Counter to measure PCIe limitations

Hi,

We are using a ConnectX-5 100Gb/s
adapter with the Linux kernel driver
running a program using express data
path (XDP) on ubuntu 20. These are the
driver details printed by ethtool -i.

driver: mlx5_core
version: 5.19.0-38-generic
firmware-version: 16.34.1002 (MT_0000000011)
expansion-rom-version:
bus-info: 0000:ca:00.0
supports-statistics: yes
supports-test: yes
supports-eeprom-access: no
supports-register-dump: no
supports-priv-flags: yes

We are running some packet processing
throughput benchmarks. We’re able to use
a traffic generator (t-rex) connected
through a single cable with the CX-5
interface on the device under test
(DUT).

A simple packet-forwarding XDP program
on the DUT forwards 86 million packets
per second (Mpps) for 64 byte packets
with 14 cores. However, the true limit
on packets/sec to hit 100 Gbit/s is 148
Mpps. Our traffic generator runs on an
identical machine configuration, and
using DPDK can indeed hit this 148 mpps
limit.

We suspect that the limitation in
throughput arises from the combination
of PCIe and driver.

We came to know that the rx_discards_phy
counter printed by ethtool
indicates when there are drops from the
physical layer due to backpressure from
PCIe during receive operations on the
NIC. The problem is that this counter
increments both when the bottleneck is at
the PCIe and when we are CPU
bottlenecked (e.g. when we use a small
number of cores on our XDP device).

Is there any counter that directly
indicates a bottleneck in the PCIe (but
not CPU or some third component)?

Thanks for any help in advance,

Srinivas Narayana

Hello,

I can see that you are running the OS Inbox driver (5.19.0-38-generic) versus MLNX_OFED driver (Nvidia driver).

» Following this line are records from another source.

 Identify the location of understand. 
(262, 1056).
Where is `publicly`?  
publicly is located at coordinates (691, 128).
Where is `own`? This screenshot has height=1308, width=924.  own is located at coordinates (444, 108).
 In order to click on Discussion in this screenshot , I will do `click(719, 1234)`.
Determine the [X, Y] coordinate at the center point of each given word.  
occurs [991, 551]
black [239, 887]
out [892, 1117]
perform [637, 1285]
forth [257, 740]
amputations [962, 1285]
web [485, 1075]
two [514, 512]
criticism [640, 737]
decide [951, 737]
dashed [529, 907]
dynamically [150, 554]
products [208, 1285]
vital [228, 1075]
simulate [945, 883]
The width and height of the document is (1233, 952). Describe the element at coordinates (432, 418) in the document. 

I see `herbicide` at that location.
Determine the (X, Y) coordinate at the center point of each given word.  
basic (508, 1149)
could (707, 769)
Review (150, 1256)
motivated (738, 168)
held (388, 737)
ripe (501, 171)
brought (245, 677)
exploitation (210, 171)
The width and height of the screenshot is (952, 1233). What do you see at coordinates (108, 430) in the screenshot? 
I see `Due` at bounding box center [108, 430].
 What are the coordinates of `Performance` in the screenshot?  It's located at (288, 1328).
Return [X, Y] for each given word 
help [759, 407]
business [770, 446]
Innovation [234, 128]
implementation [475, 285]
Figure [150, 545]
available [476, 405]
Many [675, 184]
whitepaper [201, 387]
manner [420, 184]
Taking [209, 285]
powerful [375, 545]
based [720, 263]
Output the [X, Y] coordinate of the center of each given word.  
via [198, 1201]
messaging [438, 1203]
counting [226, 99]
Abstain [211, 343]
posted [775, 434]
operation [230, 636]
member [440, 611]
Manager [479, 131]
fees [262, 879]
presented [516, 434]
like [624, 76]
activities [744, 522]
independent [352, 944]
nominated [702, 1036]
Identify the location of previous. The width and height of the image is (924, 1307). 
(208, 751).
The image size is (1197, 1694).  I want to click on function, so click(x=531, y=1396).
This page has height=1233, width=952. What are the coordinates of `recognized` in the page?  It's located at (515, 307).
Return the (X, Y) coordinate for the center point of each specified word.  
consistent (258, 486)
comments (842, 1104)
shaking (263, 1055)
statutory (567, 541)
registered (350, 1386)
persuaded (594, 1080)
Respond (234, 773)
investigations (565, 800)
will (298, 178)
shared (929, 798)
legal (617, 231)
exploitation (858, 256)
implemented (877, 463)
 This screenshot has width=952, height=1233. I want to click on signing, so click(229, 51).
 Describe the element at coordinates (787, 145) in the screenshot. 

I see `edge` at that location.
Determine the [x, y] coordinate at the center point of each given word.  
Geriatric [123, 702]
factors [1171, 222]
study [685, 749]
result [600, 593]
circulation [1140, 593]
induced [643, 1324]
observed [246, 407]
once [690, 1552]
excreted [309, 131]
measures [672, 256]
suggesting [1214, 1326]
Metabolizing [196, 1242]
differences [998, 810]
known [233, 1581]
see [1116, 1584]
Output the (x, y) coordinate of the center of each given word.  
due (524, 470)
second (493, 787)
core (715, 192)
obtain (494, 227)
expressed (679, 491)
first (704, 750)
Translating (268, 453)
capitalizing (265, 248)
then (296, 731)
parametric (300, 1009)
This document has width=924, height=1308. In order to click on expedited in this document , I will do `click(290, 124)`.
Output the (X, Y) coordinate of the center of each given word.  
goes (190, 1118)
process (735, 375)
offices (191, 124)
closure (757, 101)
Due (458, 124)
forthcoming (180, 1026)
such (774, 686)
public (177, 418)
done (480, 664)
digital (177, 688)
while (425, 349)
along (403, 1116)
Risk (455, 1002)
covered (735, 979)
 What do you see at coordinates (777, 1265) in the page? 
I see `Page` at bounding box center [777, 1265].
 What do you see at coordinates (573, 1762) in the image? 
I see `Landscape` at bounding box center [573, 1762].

I would check that the server has been properly tuned (BIOS/OS) according to our best practices.

We have various community/knowledge posts addressing tuning based on different deployments.

You can also follow some tuning recommendations (Nvidia Mellanox NICs performance) from http://core.dpdk.org/perf-reports/.

Check the maximum PCie Gen/width the HCA supports (per FW release notes) in comparison to which slot the HCA is installed.

For mlx5 port and RoCE counters, refer to the Understanding mlx5 Linux Counters Community post (ethtool -S , section physical port counters) + our MLLNX_OFED UM.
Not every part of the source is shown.